◆ **Page**:
Le souci de confidentialité et la crainte de perdre le pouvoir sont souvent cités comme des freins à la création de telles instances. Qu’en pensez-vous ?

Ces freins sont bien réels, mais ne sont pas justifiés. Nos "advisors" signent un accord de confidentialité pour préserver le secret des discussions et j’invite tous les dirigeants se dotant de telles instances à faire de même. Quant au risque de perte de contrôle, il est inexistant. Les "advisors" sont là pour dire tout ce qu’ils pensent avec bienveillance, courtoisie, dans un esprit constructif, mais la décision finale ne leur appartient pas. Le dirigeant reste libre de ne pas suivre leurs avis. Ils ne codécident pas.

Quels profils conseilleriez-vous à un dirigeant qui souhaiterait se doter d’un comité consultatif ?

Ni parents, ni amis ! Il est essentiel que les membres de ces comités aient une totale indépendance et une vision objective de l’entreprise et de son dirigeant. La complémentarité des profils est également importante : elle doit permettre au chef d’entreprise de se reposer sur un faisceau d’avis le plus large possible pour étayer ses décisions. En ce qui nous concerne, le Collège du Président s’appuie sur une communauté de plus de 300 experts de haut niveau, soigneusement sélectionnés.

Les membres d’un tel comité consultatif jouent-ils finalement le rôle de consultants ?

Non, ils ne jouent pas le rôle de prestataires de services, dont l’activité impliquerait le risque qu’ils cherchent à vous vendre toujours plus de temps. Nos "advisors" sont indemnisés de manière très raisonnable et vu la raison d’être du Collège du Président, ils s’apparentent plutôt à des mentors souhaitant faire bénéficier les dirigeants qu’ils accompagnent de leurs conseils et de leur expérience pour favoriser la réussite de leur entreprise.

Un comité consultatif stratégique ne fait-il pas double emploi avec le Conseil d’administration ?

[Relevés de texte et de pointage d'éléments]
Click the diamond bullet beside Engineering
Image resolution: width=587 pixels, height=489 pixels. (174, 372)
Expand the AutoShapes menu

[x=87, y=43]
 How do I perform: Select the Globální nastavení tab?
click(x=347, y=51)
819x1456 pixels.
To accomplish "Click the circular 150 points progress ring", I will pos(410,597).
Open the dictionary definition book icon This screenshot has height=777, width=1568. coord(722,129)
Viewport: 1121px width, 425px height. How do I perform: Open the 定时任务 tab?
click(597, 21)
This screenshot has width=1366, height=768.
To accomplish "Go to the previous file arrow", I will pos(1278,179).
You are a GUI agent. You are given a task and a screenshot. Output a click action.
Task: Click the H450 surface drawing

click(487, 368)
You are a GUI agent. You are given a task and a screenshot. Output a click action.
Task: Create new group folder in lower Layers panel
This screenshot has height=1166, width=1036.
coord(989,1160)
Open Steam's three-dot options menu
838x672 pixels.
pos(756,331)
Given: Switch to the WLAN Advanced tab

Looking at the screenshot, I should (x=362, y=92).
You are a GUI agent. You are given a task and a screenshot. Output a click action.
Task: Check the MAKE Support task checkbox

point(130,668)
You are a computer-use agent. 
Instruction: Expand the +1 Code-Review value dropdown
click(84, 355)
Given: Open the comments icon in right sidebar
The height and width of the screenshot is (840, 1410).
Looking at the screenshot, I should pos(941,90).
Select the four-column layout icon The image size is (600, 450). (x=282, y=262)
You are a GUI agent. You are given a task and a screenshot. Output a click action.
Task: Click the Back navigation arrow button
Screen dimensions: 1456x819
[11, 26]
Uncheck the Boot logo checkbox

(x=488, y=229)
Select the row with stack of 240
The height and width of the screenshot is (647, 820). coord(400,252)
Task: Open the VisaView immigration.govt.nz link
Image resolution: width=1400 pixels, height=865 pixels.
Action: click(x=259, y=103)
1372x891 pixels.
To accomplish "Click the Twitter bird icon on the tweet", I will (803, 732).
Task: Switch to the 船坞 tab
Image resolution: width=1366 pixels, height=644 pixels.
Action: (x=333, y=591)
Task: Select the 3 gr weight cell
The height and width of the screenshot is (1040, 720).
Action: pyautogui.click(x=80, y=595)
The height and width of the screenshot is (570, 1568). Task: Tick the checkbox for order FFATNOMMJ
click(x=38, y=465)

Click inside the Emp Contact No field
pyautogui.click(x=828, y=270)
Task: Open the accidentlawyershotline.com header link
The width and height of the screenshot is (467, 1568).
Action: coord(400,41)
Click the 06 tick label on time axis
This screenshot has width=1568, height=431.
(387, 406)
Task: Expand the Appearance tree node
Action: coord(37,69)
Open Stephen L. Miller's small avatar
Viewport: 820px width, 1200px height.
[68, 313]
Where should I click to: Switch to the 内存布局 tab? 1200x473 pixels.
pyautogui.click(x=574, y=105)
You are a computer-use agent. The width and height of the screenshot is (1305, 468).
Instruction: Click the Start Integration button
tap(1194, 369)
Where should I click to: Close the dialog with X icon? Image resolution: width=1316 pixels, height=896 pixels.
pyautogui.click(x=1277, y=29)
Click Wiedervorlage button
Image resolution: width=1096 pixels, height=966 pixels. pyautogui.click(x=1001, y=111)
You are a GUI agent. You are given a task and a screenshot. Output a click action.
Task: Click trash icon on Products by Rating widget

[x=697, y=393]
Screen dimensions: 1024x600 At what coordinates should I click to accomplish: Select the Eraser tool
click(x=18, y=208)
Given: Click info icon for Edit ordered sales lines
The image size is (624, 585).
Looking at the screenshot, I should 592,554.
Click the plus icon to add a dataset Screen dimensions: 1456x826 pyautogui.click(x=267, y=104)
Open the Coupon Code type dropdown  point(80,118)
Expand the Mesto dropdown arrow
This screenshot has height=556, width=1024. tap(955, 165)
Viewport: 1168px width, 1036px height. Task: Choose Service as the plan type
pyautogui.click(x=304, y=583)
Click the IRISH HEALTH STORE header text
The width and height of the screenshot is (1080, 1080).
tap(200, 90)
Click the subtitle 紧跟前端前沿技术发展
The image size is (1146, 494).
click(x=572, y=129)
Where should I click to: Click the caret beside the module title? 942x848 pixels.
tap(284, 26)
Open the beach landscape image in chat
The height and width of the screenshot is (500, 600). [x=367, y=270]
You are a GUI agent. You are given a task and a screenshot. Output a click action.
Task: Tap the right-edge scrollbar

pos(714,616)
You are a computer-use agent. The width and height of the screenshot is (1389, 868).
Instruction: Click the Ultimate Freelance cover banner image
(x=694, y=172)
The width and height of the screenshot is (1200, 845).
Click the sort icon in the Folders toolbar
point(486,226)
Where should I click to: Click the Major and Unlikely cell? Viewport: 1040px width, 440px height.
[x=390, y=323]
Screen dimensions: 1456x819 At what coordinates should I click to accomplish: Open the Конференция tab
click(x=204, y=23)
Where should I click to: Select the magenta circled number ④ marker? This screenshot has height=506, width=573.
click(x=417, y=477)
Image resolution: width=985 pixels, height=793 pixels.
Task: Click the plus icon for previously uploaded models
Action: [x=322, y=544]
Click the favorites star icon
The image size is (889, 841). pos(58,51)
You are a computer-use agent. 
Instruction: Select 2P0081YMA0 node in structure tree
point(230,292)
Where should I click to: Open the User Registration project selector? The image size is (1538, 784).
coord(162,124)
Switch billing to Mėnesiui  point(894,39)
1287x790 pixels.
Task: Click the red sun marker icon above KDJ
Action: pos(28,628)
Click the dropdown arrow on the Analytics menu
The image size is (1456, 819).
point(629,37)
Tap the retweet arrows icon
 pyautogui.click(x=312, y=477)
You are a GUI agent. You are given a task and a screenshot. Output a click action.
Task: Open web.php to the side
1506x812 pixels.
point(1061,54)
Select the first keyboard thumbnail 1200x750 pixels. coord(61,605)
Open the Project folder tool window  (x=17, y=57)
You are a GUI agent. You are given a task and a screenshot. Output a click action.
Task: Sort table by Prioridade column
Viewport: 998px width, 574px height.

◆ **Consigne**: Pouvez-vous réécrire le passage du texte sur les comités consultatifs qui commence aux mots « Ni parents, ni » et s'arrête après « niveau, soigneusement sélectionnés. », en remplaçant « indépendance » par « autonomie » ?

◆ **Réponse finale**:
Ni parents, ni amis ! Il est essentiel que les membres de ces comités aient une totale autonomie et une vision objective de l’entreprise et de son dirigeant. La complémentarité des profils est également importante : elle doit permettre au chef d’entreprise de se reposer sur un faisceau d’avis le plus large possible pour étayer ses décisions. En ce qui nous concerne, le Collège du Président s’appuie sur une communauté de plus de 300 experts de haut niveau, soigneusement sélectionnés.